# Stored dataset items
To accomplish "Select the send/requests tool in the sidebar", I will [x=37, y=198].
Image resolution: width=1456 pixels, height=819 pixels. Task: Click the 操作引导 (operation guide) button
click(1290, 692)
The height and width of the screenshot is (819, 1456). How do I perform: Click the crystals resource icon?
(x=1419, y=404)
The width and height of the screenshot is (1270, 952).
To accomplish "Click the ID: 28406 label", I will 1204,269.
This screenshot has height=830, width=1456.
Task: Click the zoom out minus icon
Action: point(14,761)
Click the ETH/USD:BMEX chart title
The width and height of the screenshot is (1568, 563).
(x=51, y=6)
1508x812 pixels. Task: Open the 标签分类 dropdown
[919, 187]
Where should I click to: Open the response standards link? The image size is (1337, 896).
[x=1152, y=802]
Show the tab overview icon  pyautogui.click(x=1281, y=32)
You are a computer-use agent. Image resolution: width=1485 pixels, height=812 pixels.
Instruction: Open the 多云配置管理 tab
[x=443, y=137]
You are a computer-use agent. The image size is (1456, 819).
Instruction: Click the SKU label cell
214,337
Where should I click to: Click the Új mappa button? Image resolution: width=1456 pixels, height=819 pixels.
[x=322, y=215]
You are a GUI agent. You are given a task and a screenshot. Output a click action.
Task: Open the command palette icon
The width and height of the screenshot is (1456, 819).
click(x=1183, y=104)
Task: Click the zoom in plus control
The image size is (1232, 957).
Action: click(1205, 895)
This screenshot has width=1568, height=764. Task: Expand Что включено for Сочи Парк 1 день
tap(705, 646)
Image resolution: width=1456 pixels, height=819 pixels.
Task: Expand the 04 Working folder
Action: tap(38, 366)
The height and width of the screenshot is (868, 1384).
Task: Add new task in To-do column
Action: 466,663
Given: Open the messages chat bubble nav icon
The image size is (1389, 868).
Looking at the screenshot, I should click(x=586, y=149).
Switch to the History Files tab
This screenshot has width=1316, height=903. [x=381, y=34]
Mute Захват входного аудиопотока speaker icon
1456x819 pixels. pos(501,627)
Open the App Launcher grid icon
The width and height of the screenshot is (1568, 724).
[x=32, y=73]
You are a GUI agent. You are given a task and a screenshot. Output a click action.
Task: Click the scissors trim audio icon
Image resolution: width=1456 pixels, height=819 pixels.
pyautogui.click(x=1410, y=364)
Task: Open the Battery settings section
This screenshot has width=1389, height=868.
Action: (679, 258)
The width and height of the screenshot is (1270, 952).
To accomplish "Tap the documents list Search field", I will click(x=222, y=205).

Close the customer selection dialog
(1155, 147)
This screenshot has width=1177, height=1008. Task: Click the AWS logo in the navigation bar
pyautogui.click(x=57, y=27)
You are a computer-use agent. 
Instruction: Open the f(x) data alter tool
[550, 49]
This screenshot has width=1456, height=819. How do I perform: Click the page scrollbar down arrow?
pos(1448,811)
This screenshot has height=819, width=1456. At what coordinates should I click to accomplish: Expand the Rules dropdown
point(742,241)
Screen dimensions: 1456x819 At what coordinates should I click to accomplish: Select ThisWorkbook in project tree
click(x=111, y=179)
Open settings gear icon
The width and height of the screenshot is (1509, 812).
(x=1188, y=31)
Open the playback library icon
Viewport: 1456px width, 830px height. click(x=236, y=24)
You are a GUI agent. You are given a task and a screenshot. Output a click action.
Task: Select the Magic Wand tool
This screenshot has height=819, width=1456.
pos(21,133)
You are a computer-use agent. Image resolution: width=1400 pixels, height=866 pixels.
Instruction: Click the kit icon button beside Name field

# Work required
Go through the data and copy each line exactly as it reads.

# Response area
To accomplish "Select the send/requests tool in the sidebar", I will [x=37, y=198].
Image resolution: width=1456 pixels, height=819 pixels. Task: Click the 操作引导 (operation guide) button
click(1290, 692)
The height and width of the screenshot is (819, 1456). How do I perform: Click the crystals resource icon?
(x=1419, y=404)
The width and height of the screenshot is (1270, 952).
To accomplish "Click the ID: 28406 label", I will 1204,269.
This screenshot has height=830, width=1456.
Task: Click the zoom out minus icon
Action: point(14,761)
Click the ETH/USD:BMEX chart title
The width and height of the screenshot is (1568, 563).
(x=51, y=6)
1508x812 pixels. Task: Open the 标签分类 dropdown
[919, 187]
Where should I click to: Open the response standards link? The image size is (1337, 896).
[x=1152, y=802]
Show the tab overview icon  pyautogui.click(x=1281, y=32)
You are a computer-use agent. Image resolution: width=1485 pixels, height=812 pixels.
Instruction: Open the 多云配置管理 tab
[x=443, y=137]
You are a computer-use agent. The image size is (1456, 819).
Instruction: Click the SKU label cell
214,337
Where should I click to: Click the Új mappa button? Image resolution: width=1456 pixels, height=819 pixels.
[x=322, y=215]
You are a GUI agent. You are given a task and a screenshot. Output a click action.
Task: Open the command palette icon
The width and height of the screenshot is (1456, 819).
click(x=1183, y=104)
Task: Click the zoom in plus control
The image size is (1232, 957).
Action: click(1205, 895)
This screenshot has width=1568, height=764. Task: Expand Что включено for Сочи Парк 1 день
tap(705, 646)
Image resolution: width=1456 pixels, height=819 pixels.
Task: Expand the 04 Working folder
Action: tap(38, 366)
The height and width of the screenshot is (868, 1384).
Task: Add new task in To-do column
Action: 466,663
Given: Open the messages chat bubble nav icon
The image size is (1389, 868).
Looking at the screenshot, I should click(x=586, y=149).
Switch to the History Files tab
This screenshot has width=1316, height=903. [x=381, y=34]
Mute Захват входного аудиопотока speaker icon
1456x819 pixels. pos(501,627)
Open the App Launcher grid icon
The width and height of the screenshot is (1568, 724).
[x=32, y=73]
You are a GUI agent. You are given a task and a screenshot. Output a click action.
Task: Click the scissors trim audio icon
Image resolution: width=1456 pixels, height=819 pixels.
pyautogui.click(x=1410, y=364)
Task: Open the Battery settings section
This screenshot has width=1389, height=868.
Action: (679, 258)
The width and height of the screenshot is (1270, 952).
To accomplish "Tap the documents list Search field", I will click(x=222, y=205).

Close the customer selection dialog
(1155, 147)
This screenshot has width=1177, height=1008. Task: Click the AWS logo in the navigation bar
pyautogui.click(x=57, y=27)
You are a computer-use agent. 
Instruction: Open the f(x) data alter tool
[550, 49]
This screenshot has width=1456, height=819. How do I perform: Click the page scrollbar down arrow?
pos(1448,811)
This screenshot has height=819, width=1456. At what coordinates should I click to accomplish: Expand the Rules dropdown
point(742,241)
Screen dimensions: 1456x819 At what coordinates should I click to accomplish: Select ThisWorkbook in project tree
click(x=111, y=179)
Open settings gear icon
The width and height of the screenshot is (1509, 812).
(x=1188, y=31)
Open the playback library icon
Viewport: 1456px width, 830px height. click(x=236, y=24)
You are a GUI agent. You are given a task and a screenshot. Output a click action.
Task: Select the Magic Wand tool
This screenshot has height=819, width=1456.
pos(21,133)
You are a computer-use agent. Image resolution: width=1400 pixels, height=866 pixels.
Instruction: Click the kit icon button beside Name field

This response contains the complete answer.